Would you reproduce the whole listing below without altering a single word?
++++++++++
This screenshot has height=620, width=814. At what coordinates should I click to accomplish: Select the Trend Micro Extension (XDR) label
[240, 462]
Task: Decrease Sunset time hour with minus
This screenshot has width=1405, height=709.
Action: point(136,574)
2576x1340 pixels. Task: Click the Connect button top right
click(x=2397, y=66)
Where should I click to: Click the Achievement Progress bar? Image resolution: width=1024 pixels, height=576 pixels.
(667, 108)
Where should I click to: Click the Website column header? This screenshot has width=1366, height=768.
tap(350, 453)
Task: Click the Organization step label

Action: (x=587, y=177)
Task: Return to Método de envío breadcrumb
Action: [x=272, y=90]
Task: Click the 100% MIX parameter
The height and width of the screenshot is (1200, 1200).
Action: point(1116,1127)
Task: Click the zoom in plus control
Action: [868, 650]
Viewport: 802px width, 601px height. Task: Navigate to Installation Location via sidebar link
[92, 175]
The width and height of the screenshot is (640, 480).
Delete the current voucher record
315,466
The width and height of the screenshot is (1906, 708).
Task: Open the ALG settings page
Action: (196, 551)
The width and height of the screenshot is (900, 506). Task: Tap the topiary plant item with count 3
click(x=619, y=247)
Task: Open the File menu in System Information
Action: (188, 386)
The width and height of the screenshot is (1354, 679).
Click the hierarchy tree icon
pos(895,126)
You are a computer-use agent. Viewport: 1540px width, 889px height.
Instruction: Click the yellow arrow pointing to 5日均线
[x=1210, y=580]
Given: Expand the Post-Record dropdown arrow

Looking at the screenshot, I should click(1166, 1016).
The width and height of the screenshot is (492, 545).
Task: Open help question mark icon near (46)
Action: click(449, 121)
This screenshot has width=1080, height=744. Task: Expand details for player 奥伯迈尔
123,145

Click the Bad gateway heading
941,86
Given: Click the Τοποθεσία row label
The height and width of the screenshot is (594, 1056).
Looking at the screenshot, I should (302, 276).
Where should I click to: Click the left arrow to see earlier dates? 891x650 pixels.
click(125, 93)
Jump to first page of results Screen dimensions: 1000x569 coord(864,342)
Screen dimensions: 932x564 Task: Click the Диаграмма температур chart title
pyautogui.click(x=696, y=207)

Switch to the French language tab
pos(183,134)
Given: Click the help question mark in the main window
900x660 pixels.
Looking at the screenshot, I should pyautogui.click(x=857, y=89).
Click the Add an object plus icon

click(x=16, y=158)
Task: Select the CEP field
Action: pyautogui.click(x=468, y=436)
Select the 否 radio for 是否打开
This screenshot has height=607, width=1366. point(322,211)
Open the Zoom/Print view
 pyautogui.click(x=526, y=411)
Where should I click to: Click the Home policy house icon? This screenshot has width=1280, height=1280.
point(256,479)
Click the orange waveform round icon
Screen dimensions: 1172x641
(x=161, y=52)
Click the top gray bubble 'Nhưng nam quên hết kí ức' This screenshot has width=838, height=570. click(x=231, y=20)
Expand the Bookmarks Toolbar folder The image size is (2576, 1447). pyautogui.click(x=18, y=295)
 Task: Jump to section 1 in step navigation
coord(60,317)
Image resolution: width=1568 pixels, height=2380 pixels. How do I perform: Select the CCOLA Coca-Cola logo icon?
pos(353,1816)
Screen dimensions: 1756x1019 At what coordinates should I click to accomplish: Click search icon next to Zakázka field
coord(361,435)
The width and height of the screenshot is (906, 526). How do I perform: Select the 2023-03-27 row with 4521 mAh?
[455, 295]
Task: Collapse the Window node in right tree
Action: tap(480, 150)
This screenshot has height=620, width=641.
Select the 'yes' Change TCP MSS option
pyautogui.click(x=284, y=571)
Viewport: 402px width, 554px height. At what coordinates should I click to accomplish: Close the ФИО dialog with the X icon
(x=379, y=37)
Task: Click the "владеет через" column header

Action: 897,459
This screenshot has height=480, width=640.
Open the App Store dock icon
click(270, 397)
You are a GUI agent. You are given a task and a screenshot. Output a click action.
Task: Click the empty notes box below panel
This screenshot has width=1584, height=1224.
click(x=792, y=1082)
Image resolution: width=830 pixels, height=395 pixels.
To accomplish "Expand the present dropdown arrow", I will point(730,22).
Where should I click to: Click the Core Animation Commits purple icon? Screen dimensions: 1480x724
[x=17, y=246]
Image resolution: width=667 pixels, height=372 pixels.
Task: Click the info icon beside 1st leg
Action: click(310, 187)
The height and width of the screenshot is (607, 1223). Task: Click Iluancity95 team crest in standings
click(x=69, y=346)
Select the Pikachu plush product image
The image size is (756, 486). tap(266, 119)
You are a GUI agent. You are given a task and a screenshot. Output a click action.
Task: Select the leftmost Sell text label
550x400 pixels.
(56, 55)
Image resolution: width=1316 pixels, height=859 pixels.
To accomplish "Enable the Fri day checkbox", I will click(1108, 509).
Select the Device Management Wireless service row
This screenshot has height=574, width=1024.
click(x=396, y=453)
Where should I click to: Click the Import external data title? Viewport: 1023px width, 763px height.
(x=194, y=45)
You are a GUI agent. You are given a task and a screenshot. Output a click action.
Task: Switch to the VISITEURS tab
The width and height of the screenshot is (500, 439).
++++++++++
**ANSWER TO THIS PROBLEM**
This screenshot has height=620, width=814. At what coordinates should I click to accomplish: Select the Trend Micro Extension (XDR) label
[240, 462]
Task: Decrease Sunset time hour with minus
This screenshot has width=1405, height=709.
Action: point(136,574)
2576x1340 pixels. Task: Click the Connect button top right
click(x=2397, y=66)
Where should I click to: Click the Achievement Progress bar? Image resolution: width=1024 pixels, height=576 pixels.
(667, 108)
Where should I click to: Click the Website column header? This screenshot has width=1366, height=768.
tap(350, 453)
Task: Click the Organization step label

Action: (x=587, y=177)
Task: Return to Método de envío breadcrumb
Action: [x=272, y=90]
Task: Click the 100% MIX parameter
The height and width of the screenshot is (1200, 1200).
Action: point(1116,1127)
Task: Click the zoom in plus control
Action: [868, 650]
Viewport: 802px width, 601px height. Task: Navigate to Installation Location via sidebar link
[92, 175]
The width and height of the screenshot is (640, 480).
Delete the current voucher record
315,466
The width and height of the screenshot is (1906, 708).
Task: Open the ALG settings page
Action: (196, 551)
The width and height of the screenshot is (900, 506). Task: Tap the topiary plant item with count 3
click(x=619, y=247)
Task: Open the File menu in System Information
Action: (188, 386)
The width and height of the screenshot is (1354, 679).
Click the hierarchy tree icon
pos(895,126)
You are a computer-use agent. Viewport: 1540px width, 889px height.
Instruction: Click the yellow arrow pointing to 5日均线
[x=1210, y=580]
Given: Expand the Post-Record dropdown arrow

Looking at the screenshot, I should click(1166, 1016).
The width and height of the screenshot is (492, 545).
Task: Open help question mark icon near (46)
Action: click(449, 121)
This screenshot has width=1080, height=744. Task: Expand details for player 奥伯迈尔
123,145

Click the Bad gateway heading
941,86
Given: Click the Τοποθεσία row label
The height and width of the screenshot is (594, 1056).
Looking at the screenshot, I should (302, 276).
Where should I click to: Click the left arrow to see earlier dates? 891x650 pixels.
click(125, 93)
Jump to first page of results Screen dimensions: 1000x569 coord(864,342)
Screen dimensions: 932x564 Task: Click the Диаграмма температур chart title
pyautogui.click(x=696, y=207)

Switch to the French language tab
pos(183,134)
Given: Click the help question mark in the main window
900x660 pixels.
Looking at the screenshot, I should pyautogui.click(x=857, y=89).
Click the Add an object plus icon

click(x=16, y=158)
Task: Select the CEP field
Action: pyautogui.click(x=468, y=436)
Select the 否 radio for 是否打开
This screenshot has height=607, width=1366. point(322,211)
Open the Zoom/Print view
 pyautogui.click(x=526, y=411)
Where should I click to: Click the Home policy house icon? This screenshot has width=1280, height=1280.
point(256,479)
Click the orange waveform round icon
Screen dimensions: 1172x641
(x=161, y=52)
Click the top gray bubble 'Nhưng nam quên hết kí ức' This screenshot has width=838, height=570. click(x=231, y=20)
Expand the Bookmarks Toolbar folder The image size is (2576, 1447). pyautogui.click(x=18, y=295)
 Task: Jump to section 1 in step navigation
coord(60,317)
Image resolution: width=1568 pixels, height=2380 pixels. How do I perform: Select the CCOLA Coca-Cola logo icon?
pos(353,1816)
Screen dimensions: 1756x1019 At what coordinates should I click to accomplish: Click search icon next to Zakázka field
coord(361,435)
The width and height of the screenshot is (906, 526). How do I perform: Select the 2023-03-27 row with 4521 mAh?
[455, 295]
Task: Collapse the Window node in right tree
Action: tap(480, 150)
This screenshot has height=620, width=641.
Select the 'yes' Change TCP MSS option
pyautogui.click(x=284, y=571)
Viewport: 402px width, 554px height. At what coordinates should I click to accomplish: Close the ФИО dialog with the X icon
(x=379, y=37)
Task: Click the "владеет через" column header

Action: 897,459
This screenshot has height=480, width=640.
Open the App Store dock icon
click(270, 397)
You are a GUI agent. You are given a task and a screenshot. Output a click action.
Task: Click the empty notes box below panel
This screenshot has width=1584, height=1224.
click(x=792, y=1082)
Image resolution: width=830 pixels, height=395 pixels.
To accomplish "Expand the present dropdown arrow", I will point(730,22).
Where should I click to: Click the Core Animation Commits purple icon? Screen dimensions: 1480x724
[x=17, y=246]
Image resolution: width=667 pixels, height=372 pixels.
Task: Click the info icon beside 1st leg
Action: click(310, 187)
The height and width of the screenshot is (607, 1223). Task: Click Iluancity95 team crest in standings
click(x=69, y=346)
Select the Pikachu plush product image
The image size is (756, 486). tap(266, 119)
You are a GUI agent. You are given a task and a screenshot. Output a click action.
Task: Select the leftmost Sell text label
550x400 pixels.
(56, 55)
Image resolution: width=1316 pixels, height=859 pixels.
To accomplish "Enable the Fri day checkbox", I will click(1108, 509).
Select the Device Management Wireless service row
This screenshot has height=574, width=1024.
click(x=396, y=453)
Where should I click to: Click the Import external data title? Viewport: 1023px width, 763px height.
(x=194, y=45)
You are a GUI agent. You are given a task and a screenshot. Output a click action.
Task: Switch to the VISITEURS tab
The width and height of the screenshot is (500, 439).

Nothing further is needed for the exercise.